-- START OF SUPPLIED RECORDS --

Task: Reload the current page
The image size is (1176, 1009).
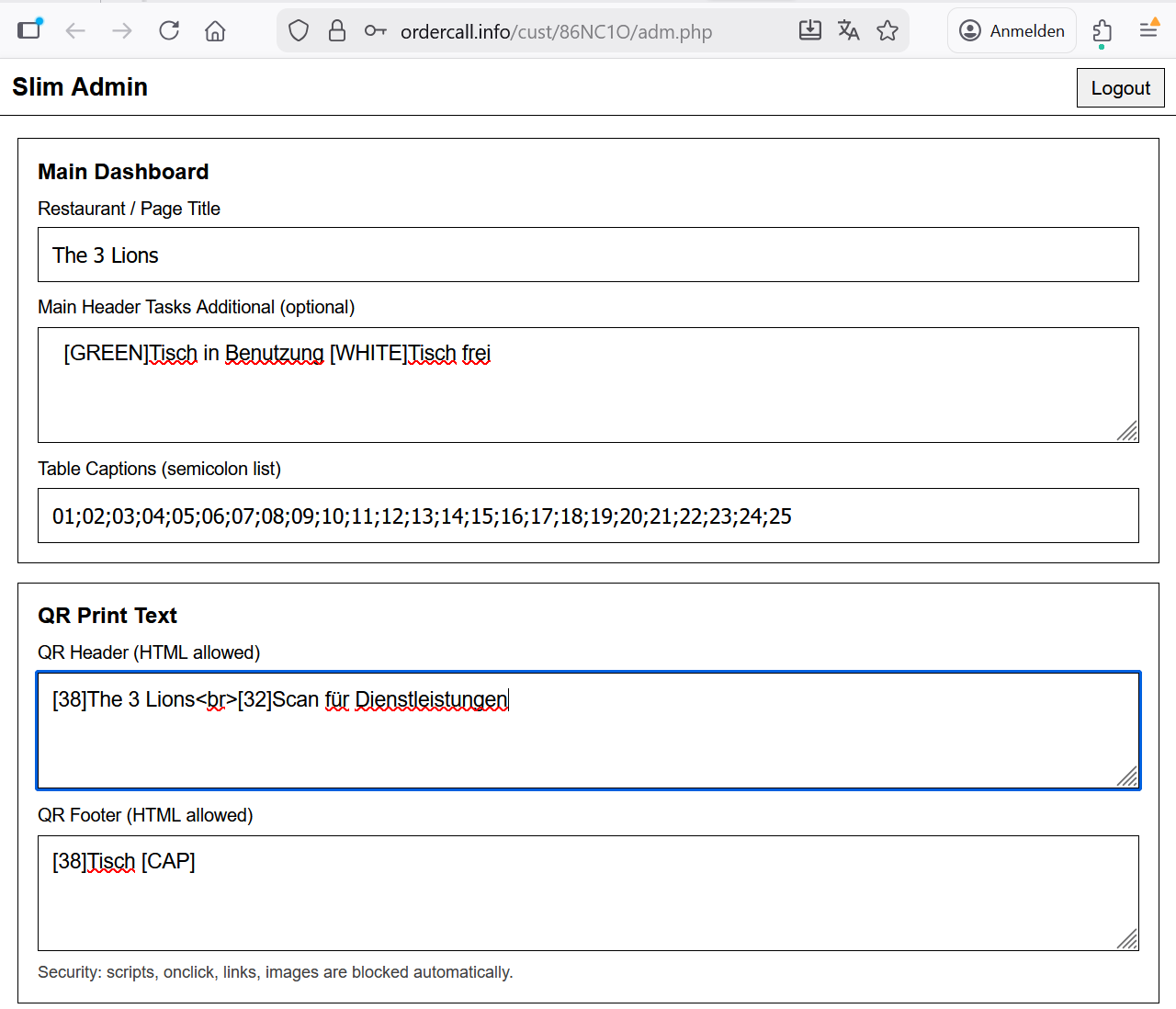Action: (169, 31)
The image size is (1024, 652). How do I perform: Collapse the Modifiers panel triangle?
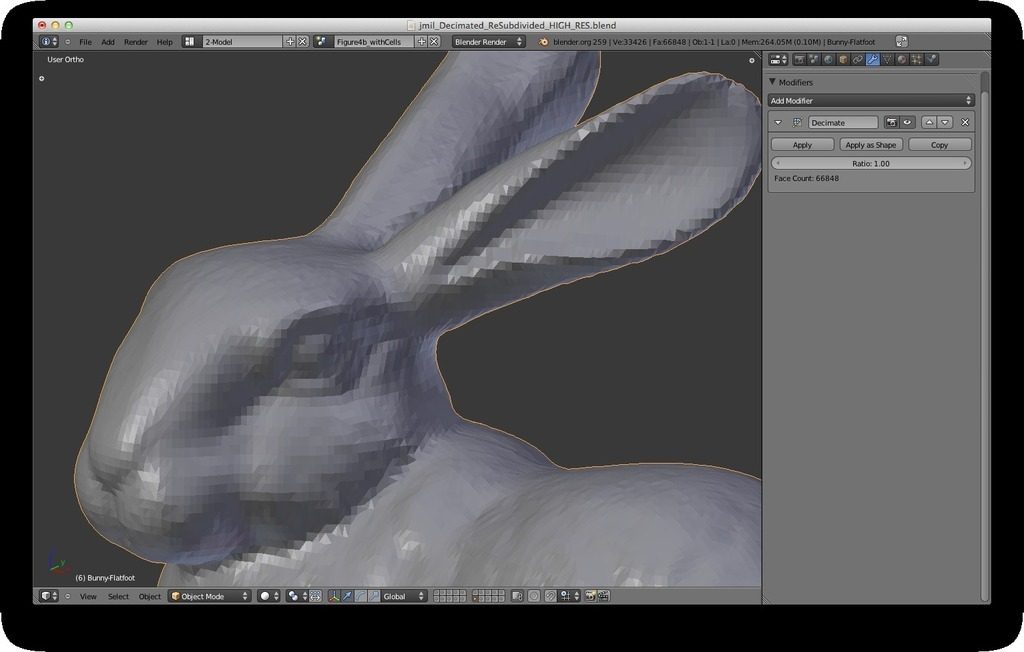coord(772,82)
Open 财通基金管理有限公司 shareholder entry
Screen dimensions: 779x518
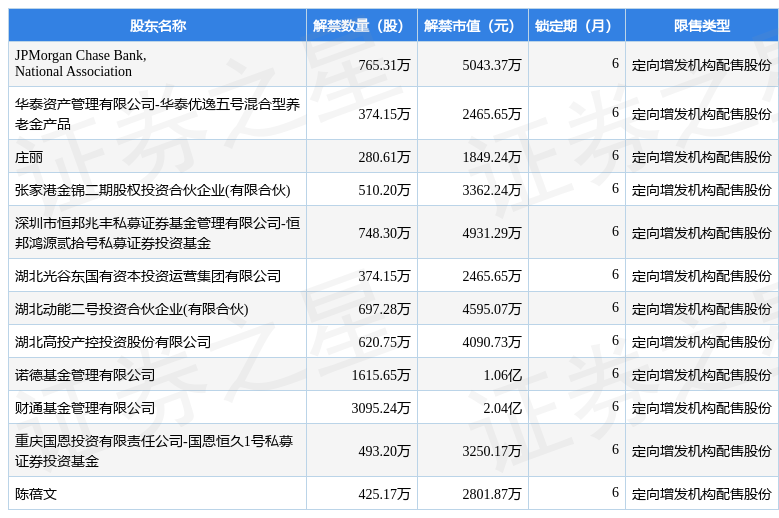[x=85, y=408]
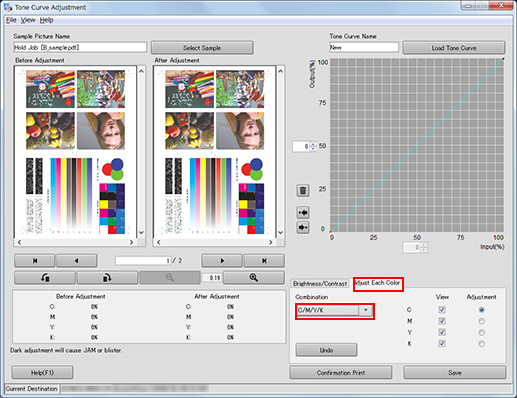Click the trash delete point icon
Viewport: 517px width, 398px height.
point(303,190)
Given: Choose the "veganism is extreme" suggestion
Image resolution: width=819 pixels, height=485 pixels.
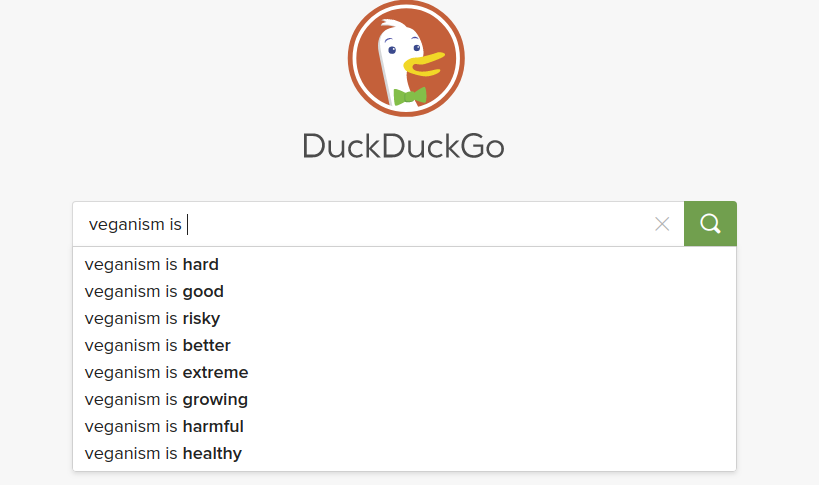Looking at the screenshot, I should tap(166, 373).
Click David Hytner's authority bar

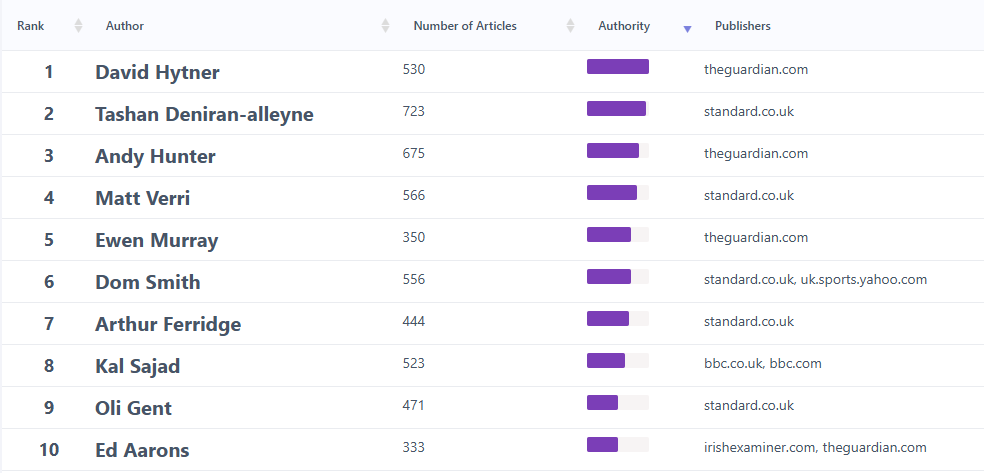point(618,67)
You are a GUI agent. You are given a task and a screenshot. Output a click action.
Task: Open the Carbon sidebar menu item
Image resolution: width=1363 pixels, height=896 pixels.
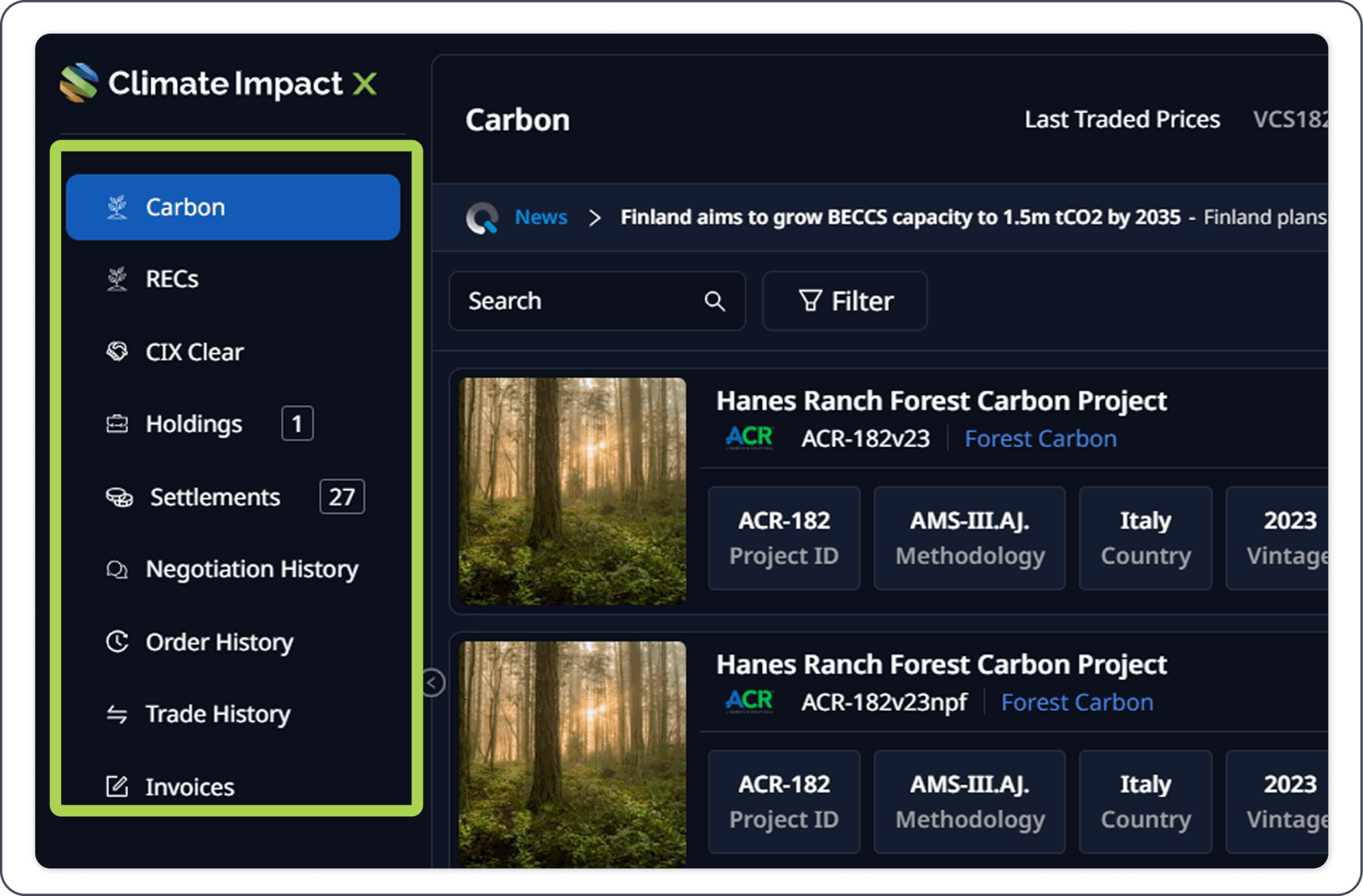coord(233,207)
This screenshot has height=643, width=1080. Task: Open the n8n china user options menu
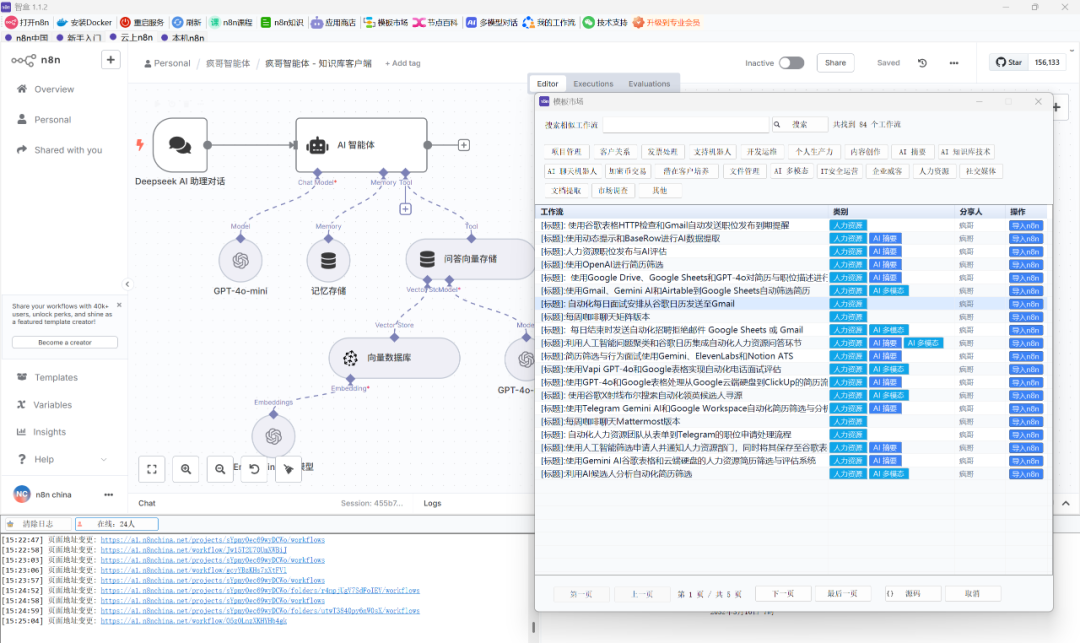108,495
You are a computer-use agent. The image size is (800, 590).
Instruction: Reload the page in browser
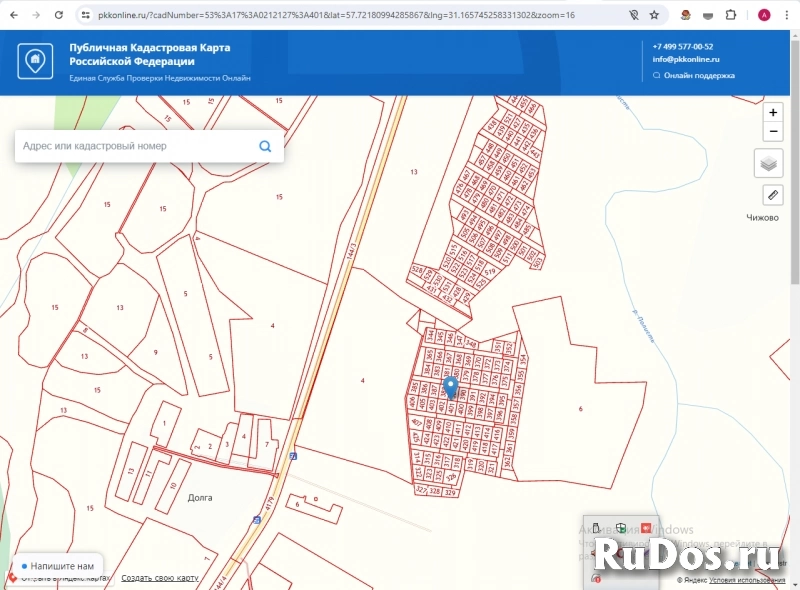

-- END OF SUPPLIED RECORDS --

## TASK STATEMENT
Render the material above as a numbered list, one line per item, with blank lines left out and the pictures omitted.

## OUTPUT
1. Task: Reload the current page
2. The image size is (1176, 1009).
3. Action: (169, 31)
4. The image size is (1024, 652). How do I perform: Collapse the Modifiers panel triangle?
5. coord(772,82)
6. Open 财通基金管理有限公司 shareholder entry
7. Screen dimensions: 779x518
8. [x=85, y=408]
9. Click the trash delete point icon
10. Viewport: 517px width, 398px height.
11. point(303,190)
12. Given: Choose the "veganism is extreme" suggestion
13. Image resolution: width=819 pixels, height=485 pixels.
14. Looking at the screenshot, I should tap(166, 373).
15. Click David Hytner's authority bar
16. point(618,67)
17. You are a GUI agent. You are given a task and a screenshot. Output a click action.
18. Task: Open the Carbon sidebar menu item
19. Image resolution: width=1363 pixels, height=896 pixels.
20. coord(233,207)
21. This screenshot has height=643, width=1080. Task: Open the n8n china user options menu
22. 108,495
23. You are a computer-use agent. The image size is (800, 590).
24. Instruction: Reload the page in browser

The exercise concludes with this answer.